Sunday, March 29, 2009

"Planet Drum" (1991), Mickey Hart and Fredric Lieberman

Mickey Hart, drummer for the Grateful Dead since 1967 in its many incarnations, should know a thing or two about percussion.

Now 65, he's participated in various projects at the Smithsonian Institution and the American Folklife Center at the Library of Congress, among others, including studies in the role of music in healing and health. Hart's 1991 book, Planet Drum: A Celebration of Percussion and Rhythm, which he co-authored with Fredric Lieberman, is a wide-ranging survey of the big beat heard around the world and its place in history and culture.

Percussion is an old, old sound that goes way, way back: the big bang at the beginning of the universe is "beat one;" the rest, according to Joseph Campbell quoted here, is "a fragmentation in the field of time."

Long before rock'n'roll records were smashed and trashed because of their prinmitive beats, Buddhist monks coming into Tibet performed their religious practice without drums -- to distinguish themselves from the magicians and shamans of Bon, an older Tibetan religion and its drumming rituals given by the gods.

"Tsong Khapa asked Chumbu, 'Why do you use the drum? You know we don't use drums because that's the way of shamans.' Chumbu replied, 'I do it for Mahakala. He likes it.' Tsong Khapa was not convinced. He said, 'Try not using it for a while, and see if there's any difference. Personally, I think it's a superstition, and you don't really need it.' So Chumbu stopped using the damaru. But he felt unhappy and never saw a trace of Mahakala. Everybody was miserable. When Tsong Khapa returned he asked, 'Was there a difference?' Chumbu replied, 'There was a great difference! Mahakala didn't like it, and I don't like it. So, please, let's go back to using the drum again.' Tsong Khapa then reinstated the use of drums again in ritual."

It's myth-making on a grand scale, and stories like this run throughout Planet Drum's pages: the Buddhists learned to incorporate the power of rhythm (and symbolism) in the instrument called the damaru. The book quotes Buddhist teacher Tarthang Tulku:

"Buddhists don't get hung up on ancestral things. But an important reason we use bones -- human and animal -- in instruments such as the damaru, the thigh-bone trumpets, and in implements such as skull bowls, is to serve as continual reminders of impermanence and the immediacy of death. You know that death is close by, and death is an advisor. And you realize that your own bones will eventually be like this."
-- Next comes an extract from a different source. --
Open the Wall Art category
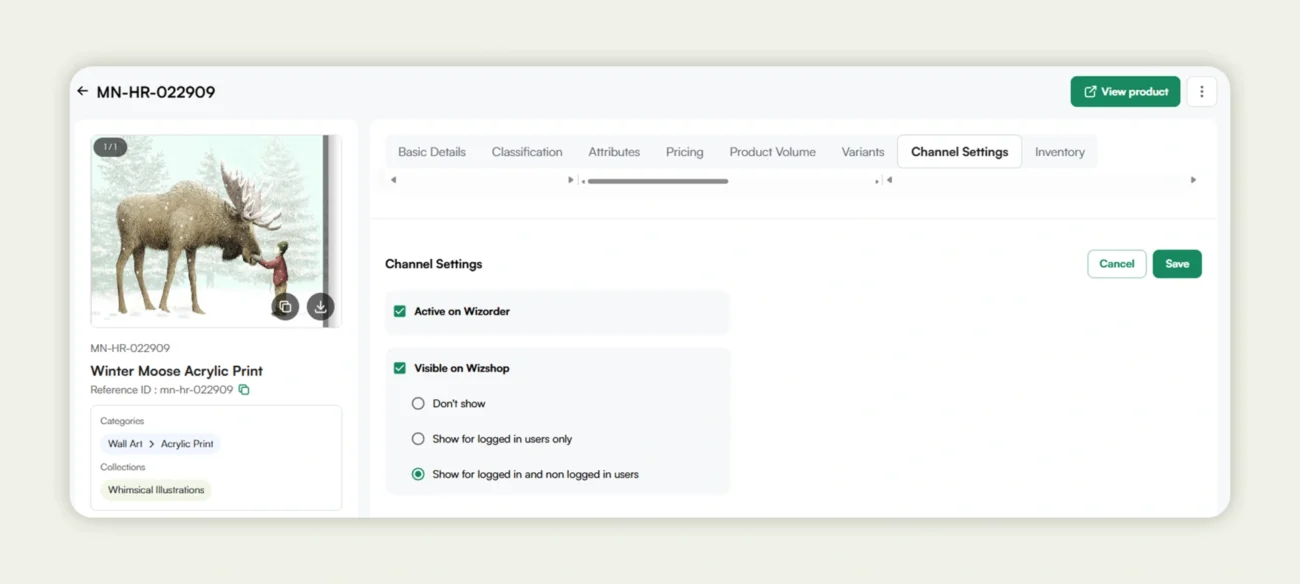This screenshot has width=1300, height=584. (123, 443)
The full-page photo of "Priscilla," a 37-kiloton atomic bomb tested in 1957, brings home this point in an unexpected way.

While including an atomic bomb may be a stretch, it emphasizes Hart's busman's holiday of drumming that takes on all forms in Planet Drum, from the Russian bell called Tsar-Kolokol ("emperor of bells") to the rattle of sistras in Eithopia. It's a big, sometimes dizzying tour, both in time and place.

The book is a museum of photographs -- a bit jumbled at times, with timelines and text splashed across the pages -- but the scope of the book underscores the universal uses of sound and rhythm throughout human history: from the beginning, a mother's heartbeat is the first rhythm we know. In life, in religion, and in war, the beat strengthens ritual, enhances enjoyment, inspires devotion or fear.

"Just what do we find so attractive about rhythmically-controlled noise? Part of the answer is found in the nature of percussive noise. Loud! Sudden! It trips the switches in the oldest part of the brain, the part that quickly reacts with a fight-or-flight program, stimulating the release of adrenaline ... we never feel so alive as when the adrenaline is flowing."

Hart calls drumming "our musical skeleton key" -- an appropriate metaphor for someone still Grateful after all these years, in whatever shapes the Dead are still performing. It's almost April -- another spring season, with warm weather and green days ahead; time to celebrate renewal, rattle those pots and pans, time again to shake that old bag of bones. Twirling is optional.

(Images from Planet Drum, 1991)

1 comment:

Anonymous said...

This essay on "planet Drum" was so interesting to me; in fact I was overjoyed to read your thoughts and comments.
I had the cd from that time but did not know that it had been published as a book. I bought the cd as I became interested in "the drum" as a percussive/meditative tool. I began writing my own poetry around 1991. It was not great poetry (but I enjoyed it), and, so, Robert encouraged me to recite it aloud while beating my drum. What great fun we had. I did a performance piece at Cafe Diem with the drum and had a real good time.
I miss Robert so much. It is coming up on the 10th anniversary of his death. I sometimes feel I'm the only one that remembers. I welcome your writings on the importance of the consideration of death in our lives. Not too many people choose it as a topic of conversation. Thanks.